Mesajını direkt paylaşsın


* Fethullah Gülen Grubu’nun devşirme mekanizmalarını da paralı eğitimi de kabul etmediklerini belirten Selahattin Demirtaş, “Devlet her yerde bilimsel, anadilde ve parasız eğitim vermek zorundadır” diye konuştu.
BDP Eşbaşkanı Selahattin Demirtaş, Erdoğan-Barzani ikilisinin Amed ziyaretinin bir AKP organizasyonu olduğunu, kamuoyu beklentisi sonucu programda revizyona gidilerek BDP'li belediyenin dahil edildiğini belirterek, "Kürtler arası tansiyonunun yükselmemesi için olgun davranmaya çalıştık. Hükümet, Kürtler arası gerginliği tırmandırma zemini aradı. Biz buna gelmedik" dedi.

____________________

=== Yapılacak Görevler ===
A - Haber metnine dayanarak aşağıdaki soruları yanıtlayınız.
(i) Demirtaş'a göre devlet her yerde nasıl bir eğitim vermek zorundadır?
(ii) Demirtaş, Erdoğan-Barzani ikilisinin Amed ziyaretini kimin organizasyonu olarak nitelendirmiştir?
(iii) Programda revizyona gidilerek neyin dahil edildiği belirtilmektedir?
B - Haber metnini son cümlesinden sonra sürdürünüz.

=== Sağlanan Materyal ===
____________________

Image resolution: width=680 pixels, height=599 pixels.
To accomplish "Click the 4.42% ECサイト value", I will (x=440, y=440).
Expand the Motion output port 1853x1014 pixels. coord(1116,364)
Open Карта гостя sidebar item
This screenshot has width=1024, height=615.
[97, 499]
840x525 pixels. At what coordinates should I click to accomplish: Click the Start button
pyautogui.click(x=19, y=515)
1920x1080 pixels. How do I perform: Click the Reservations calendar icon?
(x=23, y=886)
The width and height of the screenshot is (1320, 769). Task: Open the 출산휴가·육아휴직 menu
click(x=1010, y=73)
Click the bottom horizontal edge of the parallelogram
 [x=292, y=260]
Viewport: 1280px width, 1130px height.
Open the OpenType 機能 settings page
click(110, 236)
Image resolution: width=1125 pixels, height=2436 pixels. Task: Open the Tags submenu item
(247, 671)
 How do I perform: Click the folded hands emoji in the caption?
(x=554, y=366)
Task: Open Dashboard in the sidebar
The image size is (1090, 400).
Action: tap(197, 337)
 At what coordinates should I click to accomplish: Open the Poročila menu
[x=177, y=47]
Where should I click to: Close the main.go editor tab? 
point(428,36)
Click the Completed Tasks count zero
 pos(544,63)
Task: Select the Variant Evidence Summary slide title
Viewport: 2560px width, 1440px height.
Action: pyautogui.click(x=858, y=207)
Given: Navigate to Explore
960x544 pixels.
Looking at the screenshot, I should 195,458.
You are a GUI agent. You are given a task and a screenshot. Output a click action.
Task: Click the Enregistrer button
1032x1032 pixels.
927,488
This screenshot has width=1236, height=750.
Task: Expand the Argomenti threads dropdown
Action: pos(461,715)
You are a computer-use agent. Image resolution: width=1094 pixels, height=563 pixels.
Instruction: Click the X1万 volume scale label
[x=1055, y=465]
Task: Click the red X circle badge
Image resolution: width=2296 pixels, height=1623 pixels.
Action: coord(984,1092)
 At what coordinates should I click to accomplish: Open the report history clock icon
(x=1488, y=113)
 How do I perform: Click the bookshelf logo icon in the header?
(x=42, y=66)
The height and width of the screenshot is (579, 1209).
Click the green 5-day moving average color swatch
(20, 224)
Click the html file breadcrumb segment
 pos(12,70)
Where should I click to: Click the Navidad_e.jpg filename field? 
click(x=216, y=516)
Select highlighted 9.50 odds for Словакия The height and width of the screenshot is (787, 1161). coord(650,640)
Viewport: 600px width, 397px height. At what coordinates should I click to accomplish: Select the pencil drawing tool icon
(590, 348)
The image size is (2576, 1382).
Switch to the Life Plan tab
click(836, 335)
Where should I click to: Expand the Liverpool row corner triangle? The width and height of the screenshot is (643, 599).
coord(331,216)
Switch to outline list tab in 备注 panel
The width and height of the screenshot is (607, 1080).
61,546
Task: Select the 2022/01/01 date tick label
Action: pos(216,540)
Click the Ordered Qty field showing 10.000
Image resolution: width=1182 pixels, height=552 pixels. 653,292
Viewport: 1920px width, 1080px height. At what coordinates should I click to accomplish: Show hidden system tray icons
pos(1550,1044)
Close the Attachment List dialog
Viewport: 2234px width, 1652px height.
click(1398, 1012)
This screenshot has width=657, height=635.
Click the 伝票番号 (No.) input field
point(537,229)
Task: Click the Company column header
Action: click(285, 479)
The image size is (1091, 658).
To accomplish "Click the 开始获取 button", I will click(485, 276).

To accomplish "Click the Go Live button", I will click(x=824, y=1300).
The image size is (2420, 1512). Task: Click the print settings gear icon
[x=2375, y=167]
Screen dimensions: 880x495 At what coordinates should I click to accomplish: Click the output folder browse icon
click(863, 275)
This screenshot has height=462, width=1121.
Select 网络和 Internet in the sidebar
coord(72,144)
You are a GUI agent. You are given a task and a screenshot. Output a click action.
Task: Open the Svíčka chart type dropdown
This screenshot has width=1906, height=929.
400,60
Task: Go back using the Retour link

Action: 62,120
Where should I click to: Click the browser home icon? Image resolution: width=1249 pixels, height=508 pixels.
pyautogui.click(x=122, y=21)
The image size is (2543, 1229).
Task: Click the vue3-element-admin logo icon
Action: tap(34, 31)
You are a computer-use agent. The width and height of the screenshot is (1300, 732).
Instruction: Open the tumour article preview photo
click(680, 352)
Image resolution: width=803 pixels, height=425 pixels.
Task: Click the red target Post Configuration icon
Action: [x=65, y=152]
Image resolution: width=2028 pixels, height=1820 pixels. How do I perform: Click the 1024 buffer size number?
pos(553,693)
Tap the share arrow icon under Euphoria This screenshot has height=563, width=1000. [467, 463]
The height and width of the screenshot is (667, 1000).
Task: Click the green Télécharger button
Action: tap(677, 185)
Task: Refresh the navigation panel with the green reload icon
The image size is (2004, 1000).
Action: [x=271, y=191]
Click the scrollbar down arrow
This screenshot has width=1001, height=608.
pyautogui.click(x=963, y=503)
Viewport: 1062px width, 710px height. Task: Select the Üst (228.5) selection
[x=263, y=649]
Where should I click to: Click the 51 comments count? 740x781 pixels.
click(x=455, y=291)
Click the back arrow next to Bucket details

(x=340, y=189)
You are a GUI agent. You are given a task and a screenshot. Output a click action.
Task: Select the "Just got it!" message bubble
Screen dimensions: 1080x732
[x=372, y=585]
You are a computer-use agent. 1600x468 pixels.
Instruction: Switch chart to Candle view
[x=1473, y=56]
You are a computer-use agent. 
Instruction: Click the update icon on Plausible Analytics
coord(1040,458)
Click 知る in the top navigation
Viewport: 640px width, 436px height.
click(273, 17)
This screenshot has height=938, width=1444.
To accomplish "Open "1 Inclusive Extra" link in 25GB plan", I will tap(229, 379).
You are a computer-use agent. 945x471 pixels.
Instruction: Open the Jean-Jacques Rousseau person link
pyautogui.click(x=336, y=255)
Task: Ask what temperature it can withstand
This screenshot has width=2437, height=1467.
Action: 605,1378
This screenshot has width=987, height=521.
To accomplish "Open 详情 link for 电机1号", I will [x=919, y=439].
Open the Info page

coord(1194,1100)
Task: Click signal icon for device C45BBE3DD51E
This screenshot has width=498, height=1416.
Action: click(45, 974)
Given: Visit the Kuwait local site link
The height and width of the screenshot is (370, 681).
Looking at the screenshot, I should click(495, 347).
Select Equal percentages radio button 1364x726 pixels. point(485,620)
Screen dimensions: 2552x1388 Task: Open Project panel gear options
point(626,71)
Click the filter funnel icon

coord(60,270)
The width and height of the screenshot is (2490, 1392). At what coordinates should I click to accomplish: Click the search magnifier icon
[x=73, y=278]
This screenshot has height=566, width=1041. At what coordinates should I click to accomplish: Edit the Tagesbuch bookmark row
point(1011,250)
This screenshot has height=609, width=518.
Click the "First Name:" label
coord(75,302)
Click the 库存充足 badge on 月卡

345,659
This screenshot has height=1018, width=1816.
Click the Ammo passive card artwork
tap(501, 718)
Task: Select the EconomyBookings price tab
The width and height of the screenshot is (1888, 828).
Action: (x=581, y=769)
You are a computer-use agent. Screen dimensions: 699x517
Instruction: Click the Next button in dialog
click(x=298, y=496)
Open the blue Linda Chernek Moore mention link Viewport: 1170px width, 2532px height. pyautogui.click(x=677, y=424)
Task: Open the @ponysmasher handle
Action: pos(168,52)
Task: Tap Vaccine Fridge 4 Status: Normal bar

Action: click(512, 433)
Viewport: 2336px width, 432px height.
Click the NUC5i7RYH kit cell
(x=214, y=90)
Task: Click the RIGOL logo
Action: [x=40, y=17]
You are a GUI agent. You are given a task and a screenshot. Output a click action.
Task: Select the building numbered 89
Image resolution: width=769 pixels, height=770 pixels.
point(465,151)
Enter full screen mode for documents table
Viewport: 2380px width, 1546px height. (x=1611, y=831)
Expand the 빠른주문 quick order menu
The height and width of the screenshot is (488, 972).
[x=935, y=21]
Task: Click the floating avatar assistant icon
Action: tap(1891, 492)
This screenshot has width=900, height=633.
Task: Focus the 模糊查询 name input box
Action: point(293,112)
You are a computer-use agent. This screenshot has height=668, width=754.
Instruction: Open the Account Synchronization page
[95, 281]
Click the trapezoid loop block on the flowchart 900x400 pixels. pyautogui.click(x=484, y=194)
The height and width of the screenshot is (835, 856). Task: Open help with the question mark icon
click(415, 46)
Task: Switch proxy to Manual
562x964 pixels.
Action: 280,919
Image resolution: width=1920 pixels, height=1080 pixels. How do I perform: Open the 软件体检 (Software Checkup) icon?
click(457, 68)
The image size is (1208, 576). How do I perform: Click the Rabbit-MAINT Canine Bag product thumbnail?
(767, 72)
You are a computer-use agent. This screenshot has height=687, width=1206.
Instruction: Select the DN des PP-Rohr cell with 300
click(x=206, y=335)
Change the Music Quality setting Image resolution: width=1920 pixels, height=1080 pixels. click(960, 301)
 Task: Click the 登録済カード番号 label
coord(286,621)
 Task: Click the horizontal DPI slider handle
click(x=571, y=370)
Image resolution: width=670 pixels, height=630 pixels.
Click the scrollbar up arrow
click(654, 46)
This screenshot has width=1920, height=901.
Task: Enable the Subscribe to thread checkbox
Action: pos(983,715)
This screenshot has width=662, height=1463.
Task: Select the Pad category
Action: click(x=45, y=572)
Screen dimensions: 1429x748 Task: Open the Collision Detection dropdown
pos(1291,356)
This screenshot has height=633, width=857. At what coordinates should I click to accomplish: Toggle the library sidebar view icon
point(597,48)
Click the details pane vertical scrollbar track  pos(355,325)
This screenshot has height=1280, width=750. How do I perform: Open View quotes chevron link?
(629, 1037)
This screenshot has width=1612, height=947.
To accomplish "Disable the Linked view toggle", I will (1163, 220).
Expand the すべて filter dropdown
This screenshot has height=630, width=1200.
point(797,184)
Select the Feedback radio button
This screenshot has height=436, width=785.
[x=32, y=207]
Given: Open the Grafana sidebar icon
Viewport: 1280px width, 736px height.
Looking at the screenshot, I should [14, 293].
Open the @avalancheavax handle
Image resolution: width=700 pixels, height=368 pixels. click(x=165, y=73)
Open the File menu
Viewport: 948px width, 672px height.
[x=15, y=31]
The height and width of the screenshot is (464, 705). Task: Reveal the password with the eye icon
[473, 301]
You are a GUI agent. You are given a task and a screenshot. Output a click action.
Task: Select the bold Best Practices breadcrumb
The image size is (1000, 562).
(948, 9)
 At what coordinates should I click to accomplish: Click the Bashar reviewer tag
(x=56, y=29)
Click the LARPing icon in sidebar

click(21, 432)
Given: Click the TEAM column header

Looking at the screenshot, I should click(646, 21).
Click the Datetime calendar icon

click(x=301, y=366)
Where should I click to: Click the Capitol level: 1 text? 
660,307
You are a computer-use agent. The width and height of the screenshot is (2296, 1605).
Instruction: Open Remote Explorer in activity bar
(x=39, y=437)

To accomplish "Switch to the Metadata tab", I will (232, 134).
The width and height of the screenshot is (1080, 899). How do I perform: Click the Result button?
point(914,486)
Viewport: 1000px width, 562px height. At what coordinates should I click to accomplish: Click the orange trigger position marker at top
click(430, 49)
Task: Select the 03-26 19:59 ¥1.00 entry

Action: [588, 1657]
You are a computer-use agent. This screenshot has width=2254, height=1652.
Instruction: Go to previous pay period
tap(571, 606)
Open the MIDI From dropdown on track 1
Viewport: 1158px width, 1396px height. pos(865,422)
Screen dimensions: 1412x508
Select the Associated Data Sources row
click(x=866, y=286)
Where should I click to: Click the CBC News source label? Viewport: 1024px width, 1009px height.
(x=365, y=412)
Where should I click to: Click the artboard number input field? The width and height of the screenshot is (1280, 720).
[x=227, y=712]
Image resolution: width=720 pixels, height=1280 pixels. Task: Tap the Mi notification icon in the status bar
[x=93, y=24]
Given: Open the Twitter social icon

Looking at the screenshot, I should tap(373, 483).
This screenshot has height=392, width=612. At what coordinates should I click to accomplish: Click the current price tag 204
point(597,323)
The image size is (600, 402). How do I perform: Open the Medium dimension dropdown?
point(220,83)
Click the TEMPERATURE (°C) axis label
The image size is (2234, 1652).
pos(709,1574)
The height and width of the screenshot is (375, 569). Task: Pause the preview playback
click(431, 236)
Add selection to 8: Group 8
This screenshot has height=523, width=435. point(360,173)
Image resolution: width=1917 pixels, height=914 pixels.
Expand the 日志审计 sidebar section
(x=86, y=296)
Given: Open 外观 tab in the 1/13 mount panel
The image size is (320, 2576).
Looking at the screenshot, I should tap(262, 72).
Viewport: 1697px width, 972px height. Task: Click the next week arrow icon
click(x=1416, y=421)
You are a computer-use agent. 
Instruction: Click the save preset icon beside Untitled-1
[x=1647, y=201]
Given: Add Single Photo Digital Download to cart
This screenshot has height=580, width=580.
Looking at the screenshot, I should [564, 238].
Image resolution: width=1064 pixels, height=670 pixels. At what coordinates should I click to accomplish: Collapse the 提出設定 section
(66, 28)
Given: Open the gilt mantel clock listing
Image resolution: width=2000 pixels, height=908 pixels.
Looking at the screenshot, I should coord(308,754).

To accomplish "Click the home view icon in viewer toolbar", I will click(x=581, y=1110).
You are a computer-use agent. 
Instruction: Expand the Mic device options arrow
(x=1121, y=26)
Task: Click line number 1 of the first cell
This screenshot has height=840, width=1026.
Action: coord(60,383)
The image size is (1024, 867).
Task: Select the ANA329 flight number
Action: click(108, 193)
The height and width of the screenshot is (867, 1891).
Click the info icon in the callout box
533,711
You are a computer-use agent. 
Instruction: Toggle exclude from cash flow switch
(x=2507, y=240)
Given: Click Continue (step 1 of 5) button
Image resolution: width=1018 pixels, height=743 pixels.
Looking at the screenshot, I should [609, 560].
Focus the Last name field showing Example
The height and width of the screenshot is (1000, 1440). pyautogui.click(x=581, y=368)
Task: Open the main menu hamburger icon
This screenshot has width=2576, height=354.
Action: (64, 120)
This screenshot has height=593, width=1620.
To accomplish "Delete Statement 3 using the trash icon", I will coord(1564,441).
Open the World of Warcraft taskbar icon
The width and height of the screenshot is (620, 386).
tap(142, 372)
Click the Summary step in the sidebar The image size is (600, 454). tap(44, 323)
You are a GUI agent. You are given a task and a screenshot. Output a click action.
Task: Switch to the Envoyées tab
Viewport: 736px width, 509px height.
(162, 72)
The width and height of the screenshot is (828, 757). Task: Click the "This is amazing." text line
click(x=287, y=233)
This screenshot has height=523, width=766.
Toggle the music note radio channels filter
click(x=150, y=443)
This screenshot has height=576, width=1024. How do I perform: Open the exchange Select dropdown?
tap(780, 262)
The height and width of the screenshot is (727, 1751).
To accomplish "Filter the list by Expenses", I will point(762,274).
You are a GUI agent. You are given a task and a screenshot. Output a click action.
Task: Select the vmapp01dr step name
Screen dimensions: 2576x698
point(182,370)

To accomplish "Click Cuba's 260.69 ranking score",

____________________

=== Beklenen Çıktılar ===
A -
(i) Bilimsel, anadilde ve parasız eğitim.
(ii) AKP'nin.
(iii) BDP'li belediyenin.

B -
Türk devleti/AKP Hükümeti ile KDP'nin Rojava konusunda benzer bir hatta durduğuna dikkat çeken Demirtaş, bunun yanlış ve haksız olduğunu söyledi. Kürdistan'ın yeraltı kaynaklarının da ortak motivasyonu beslediğini ve iştah kabarttığını kaydeden Demirtaş, Rojava'ya yönelik tehdit algısından vazgeçilmesini istedi.
Demokratik çözüm ve barış sürecine dikkat çeken Selahattin Demirtaş, Türk Hükümeti'nin Öcalan'ın sunduğu önerilere pratik adımlarla cevap vermesini beklediklerini söyledi. Görüşmelerin müzakerele dönüştürülmesi için yasal altyapı ile birlikte Öcalan'ın görüşmelerine konulan rezervlerin kaldırılmasının çok önemli olacağını vurgulayan Demirtaş, "Şu anda tıkanmayla yüz yüze olan sürecin bir anda önünün açılması ihtimali doğacaktır" dedi.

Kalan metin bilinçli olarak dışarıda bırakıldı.